Tom was completely out of his mind when he met Anna. To be precise, he was seven beers into a brownie someone passed him at his best friend’s 21st birthday party. It was a very strong brownie, and the beers went down quickly. He remembered only the most vivid things of that moment – the volume of the music, the streaks of blue and green and purple light that cut through the cigarette haze, the remarkable weight of his head and eyelids. He remembered stumbling over someone on the floor. He remembered spilling what would have been his eighth beer and laughing until his cheeks were sore.
Most of all, he remembered her.
He didn’t remember much of what happened, or how he saw her in the first place, but there was something about Anna that caught his attention. It might’ve been her tangerine hair, or the way the corners of her eyes crinkled every time she burst into a smile, or it could’ve been any of the many striking things about her he would eventually discover over conversations and comfortable silences – she was simply extraordinary that night.
Anna would often joke that it was the beer goggles that made him walk up to her. “You’d have hit on anything that looked like it had boobs,” she’d tease.
“Untrue,” he’d answer, adding, “I thought everyone had boobs.”
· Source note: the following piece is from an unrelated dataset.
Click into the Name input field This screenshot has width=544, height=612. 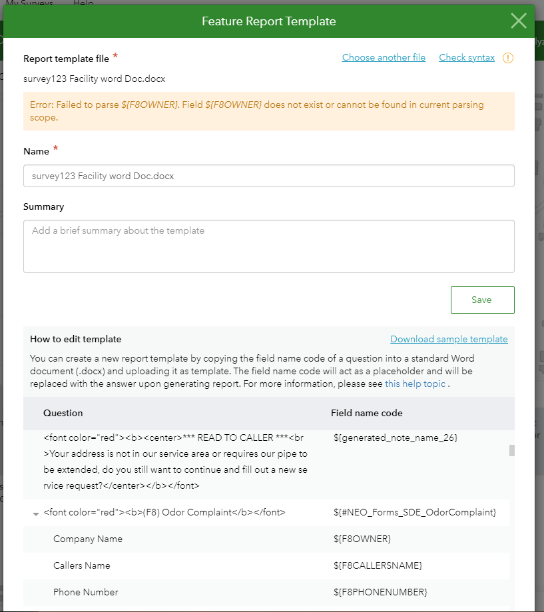[x=268, y=176]
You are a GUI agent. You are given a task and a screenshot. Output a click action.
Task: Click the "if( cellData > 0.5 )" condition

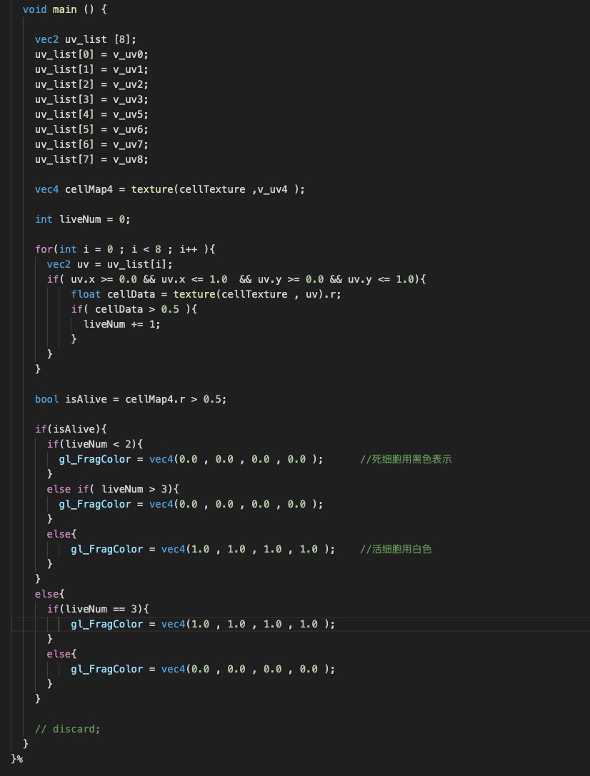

She’d follow up by recounting the complete fool he was that night. “I saw you staggering my way for a while. You barely made it to me. I gave you the head-to-toe and there was a huge beer stain on your pants. You had the goofiest smile on your face –” Tom would cross his eyes and crack an open-mouthed grin “ – that one, and you said ‘Hey fthere, wassup? I’m Jom.’”
“Jom’s a handsome name. It’s Cyrillic.”
“Jom’s a name someone who couldn’t handle his weed would use.” Anna’s eyes would crinkle as she said this, and Tom would fall in love all over again.
They had this conversation, or some other variation of it, countless times. Tom loved it because it made her laugh; Anna kept doing it because she thought he was cute when he was sheepish. It never got old. Not for sixty years.